3 things all female athletes should be eating to get in top shape
To be your most fit and healthy self, it pays to turn to those who do it for a living. Women athletes who CrossFit crush their workouts by paying close attention to what they use to fuel their bodies. Read on for the three most important things women athletes should eat for better training and health.
Fresh And Whole Foods
No matter what you decide to eat to fuel your workouts, fresh and whole foods are of utmost importance. They should make up all, or at least a big portion, of every one of your meals. Think about it; you’re training your body. Overprocessed foods take longer to digest and include all kinds of unnatural ingredients.
Why not use the most efficient type of fuel for your body? Whether it’s a protein like organic chicken breast, carbs like fresh vegetables, or a starch such as a sweet potato, your body runs better when it’s being fed unprocessed goodies.
A Balance Of Protein, Carbs, And Fat
Now that you know the importance of fresh and unprocessed food, you should focus on maintaining a balance of protein, carbs, and fats.
Yes, fats, are important too, but they should be healthy fats. Candy bars are not healthy fats, obviously, but a small piece of dark chocolate is actually a terrific source of healthy fat. Avocadoes are also loaded with healthy fats and are an excellent source of potassium as well. Olive oil is another good option and is an easy addition to any salad.
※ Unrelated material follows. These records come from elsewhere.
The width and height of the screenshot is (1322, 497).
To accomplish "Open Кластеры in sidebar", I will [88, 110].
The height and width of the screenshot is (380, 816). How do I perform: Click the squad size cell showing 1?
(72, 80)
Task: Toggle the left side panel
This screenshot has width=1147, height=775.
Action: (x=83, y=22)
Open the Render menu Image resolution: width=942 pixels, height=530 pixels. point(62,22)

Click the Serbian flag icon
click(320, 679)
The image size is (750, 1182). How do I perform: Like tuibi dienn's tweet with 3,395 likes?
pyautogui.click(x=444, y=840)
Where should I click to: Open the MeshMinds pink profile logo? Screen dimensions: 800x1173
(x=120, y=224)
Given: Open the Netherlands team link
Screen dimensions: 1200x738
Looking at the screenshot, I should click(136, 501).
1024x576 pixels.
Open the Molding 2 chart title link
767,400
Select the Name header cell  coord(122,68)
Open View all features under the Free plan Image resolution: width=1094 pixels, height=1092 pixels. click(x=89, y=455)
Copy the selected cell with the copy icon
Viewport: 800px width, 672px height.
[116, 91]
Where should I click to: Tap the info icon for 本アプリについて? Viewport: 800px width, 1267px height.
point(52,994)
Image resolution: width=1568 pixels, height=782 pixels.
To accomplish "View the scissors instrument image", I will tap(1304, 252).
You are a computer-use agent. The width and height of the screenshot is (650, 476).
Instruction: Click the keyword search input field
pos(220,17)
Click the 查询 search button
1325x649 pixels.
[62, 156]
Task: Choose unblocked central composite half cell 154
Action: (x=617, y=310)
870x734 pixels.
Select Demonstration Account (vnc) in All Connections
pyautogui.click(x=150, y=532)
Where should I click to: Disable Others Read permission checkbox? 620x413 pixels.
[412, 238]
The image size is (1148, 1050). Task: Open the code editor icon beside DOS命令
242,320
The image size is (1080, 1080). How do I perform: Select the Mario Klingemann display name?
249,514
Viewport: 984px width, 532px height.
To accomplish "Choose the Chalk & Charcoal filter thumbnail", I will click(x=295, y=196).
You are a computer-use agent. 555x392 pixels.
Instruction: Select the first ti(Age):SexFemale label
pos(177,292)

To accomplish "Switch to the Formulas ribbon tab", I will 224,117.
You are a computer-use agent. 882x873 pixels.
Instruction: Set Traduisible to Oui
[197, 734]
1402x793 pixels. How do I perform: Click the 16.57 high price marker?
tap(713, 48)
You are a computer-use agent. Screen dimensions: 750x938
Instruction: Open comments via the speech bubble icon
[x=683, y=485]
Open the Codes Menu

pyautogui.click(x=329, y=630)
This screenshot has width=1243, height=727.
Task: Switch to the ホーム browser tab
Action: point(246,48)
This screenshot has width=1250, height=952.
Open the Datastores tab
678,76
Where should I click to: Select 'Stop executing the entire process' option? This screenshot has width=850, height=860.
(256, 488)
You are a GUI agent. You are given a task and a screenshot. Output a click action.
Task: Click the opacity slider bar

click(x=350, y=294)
Small Snacks With Big Nutrients
Don’t become hangry by not eating enough. Being an athlete means you’re burning more calories and need more regular fuel to keep going.
While training, go with small snacks that are filled with lots of nutrients. Nuts and Greek yogurt are great for a quick dose of carbs and they won’t have you feeling bogged down as you shred through another workout. Now get out there and crush it!